Rohr cresceu no meio de um catolicismo mais convencional. Nasceu em Topeka, Kansas, em 1943. Vem de uma longa linhagem de agricultores de trigo que foram atingidos primeiro pelo Dust Bowl e depois pela Grande Depressão. “O papá teve de abandonar a quinta e trabalhar na ferrovia, pintando vagões”, disse-me Rohr. Os Rohrs eram devotos, e Richard frequentou a escola católica por um dólar por mês. “Não tenho nenhuma história de terror de freiras”, disse-me ele. “A minha experiência com as freiras foi de pessoas felizes”. Penso que essa é uma das razões porque me tornei religioso”. Ele não testemunhou nenhum caso de abuso sexual na sua comunidade eclesiástica. “Não conhecíamos a palavra ‘pedofilia'”, disse ele. “Mas suponho que devia estar a acontecer”. O único ensinamento que ele se lembra de receber sobre sexo foi “não o faça”. “Isso não ajudou nada”, disse ele.
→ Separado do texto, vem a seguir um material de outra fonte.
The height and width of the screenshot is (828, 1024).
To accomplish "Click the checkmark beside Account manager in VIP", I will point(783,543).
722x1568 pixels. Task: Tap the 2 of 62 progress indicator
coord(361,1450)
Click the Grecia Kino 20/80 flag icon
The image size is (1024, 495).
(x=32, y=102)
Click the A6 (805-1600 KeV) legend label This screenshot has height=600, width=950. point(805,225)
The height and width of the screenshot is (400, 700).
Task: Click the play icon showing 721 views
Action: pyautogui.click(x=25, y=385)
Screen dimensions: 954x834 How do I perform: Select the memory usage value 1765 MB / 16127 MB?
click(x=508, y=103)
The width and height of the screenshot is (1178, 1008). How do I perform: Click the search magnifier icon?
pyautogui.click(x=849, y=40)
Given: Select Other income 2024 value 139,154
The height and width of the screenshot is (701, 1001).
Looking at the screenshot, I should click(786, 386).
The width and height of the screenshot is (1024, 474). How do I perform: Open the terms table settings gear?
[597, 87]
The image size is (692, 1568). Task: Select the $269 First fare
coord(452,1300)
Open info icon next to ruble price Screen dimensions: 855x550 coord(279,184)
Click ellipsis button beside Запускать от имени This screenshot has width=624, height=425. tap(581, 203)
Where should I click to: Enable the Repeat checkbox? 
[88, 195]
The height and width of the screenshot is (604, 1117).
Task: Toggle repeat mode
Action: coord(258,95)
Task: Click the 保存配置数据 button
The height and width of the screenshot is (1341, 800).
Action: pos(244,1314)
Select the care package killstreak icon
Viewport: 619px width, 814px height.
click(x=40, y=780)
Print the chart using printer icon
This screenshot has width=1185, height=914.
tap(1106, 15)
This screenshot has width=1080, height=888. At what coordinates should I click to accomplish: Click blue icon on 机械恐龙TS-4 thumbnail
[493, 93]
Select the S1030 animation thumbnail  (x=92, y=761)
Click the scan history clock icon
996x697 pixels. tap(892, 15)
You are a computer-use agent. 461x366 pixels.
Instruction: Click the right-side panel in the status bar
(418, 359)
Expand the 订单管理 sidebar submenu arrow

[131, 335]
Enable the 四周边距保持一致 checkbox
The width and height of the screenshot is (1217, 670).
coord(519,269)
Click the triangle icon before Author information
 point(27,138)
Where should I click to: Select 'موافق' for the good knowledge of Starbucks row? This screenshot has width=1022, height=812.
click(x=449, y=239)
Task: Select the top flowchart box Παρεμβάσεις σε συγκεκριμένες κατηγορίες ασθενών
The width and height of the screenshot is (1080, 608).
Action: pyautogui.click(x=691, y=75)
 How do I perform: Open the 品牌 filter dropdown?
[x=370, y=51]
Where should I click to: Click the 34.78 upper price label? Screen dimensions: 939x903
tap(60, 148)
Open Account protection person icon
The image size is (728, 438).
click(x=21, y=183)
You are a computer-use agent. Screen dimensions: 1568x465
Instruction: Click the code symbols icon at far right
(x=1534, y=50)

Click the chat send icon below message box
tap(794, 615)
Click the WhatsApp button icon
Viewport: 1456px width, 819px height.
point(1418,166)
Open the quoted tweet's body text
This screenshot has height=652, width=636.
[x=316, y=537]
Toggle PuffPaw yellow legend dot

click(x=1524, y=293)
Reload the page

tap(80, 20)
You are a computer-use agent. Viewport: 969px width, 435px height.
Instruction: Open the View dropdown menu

Aos catorze anos, Rohr leu “A perfeita alegria de São Francisco”, um romance sobre a vida do santo, e decidiu tornar-se um frade. Ele atingiu a maioridade durante a era progressiva do Concílio Vaticano II, quando os católicos desafiaram as concepções estreitas da doutrina da igreja e apelaram a um maior envolvimento com o mundo. Como noviço, trabalhou numa comunidade Acoma Pueblo, no Novo México, conduzindo pesquisas para a Igreja sobre a crença religiosa na região. Embora a comunidade fosse largamente cristã, as pessoas também seguiam práticas religiosas tradicionais: as mães caminhavam lá fora com os seus filhos pouco antes do amanhecer para saudar o sol, um ritual de meditação que data de há pelo menos oitocentos anos. “Pensávamos saber algo sobre a contemplação”, disse-me ele. “Mas não éramos os únicos”

p>Rohr foi ordenado em 1970, revestido de vestes hippies. “Nos anos setenta, Jesus estava dentro”, disse ele. Como jovem padre, liderou retiros para adolescentes; a um deles, um grupo de atletas de liceu começou a falar em línguas. As pessoas afluíam para ouvir Rohr falar, e cassetes áudio dos seus sermões viajavam por todo o país. Os seus retiros gravados foram adaptados nos seus primeiros livros, o que fez dele uma espécie de celebridade católica. “Tornei-me um pouco semideus”, disse-me ele, com tristeza. Ele iniciou uma comunidade cristã radical em Cincinnati, chamada Nova Jerusalém, mas, em meados dos anos oitenta, começou a sentir que não estava suficientemente centrada na acção social global. Regressou ao Novo México, onde iniciou o Centro de Acção e Contemplação, em 1987, e a Escola Viva, um programa de estudos religiosos de baixa residência, com a duração de dois anos, em 2014. Nos primeiros dias do centro, o pessoal realizou protestos semanais numa instalação de investigação de armas nucleares e trabalhou com uma cooperativa de mulheres no México.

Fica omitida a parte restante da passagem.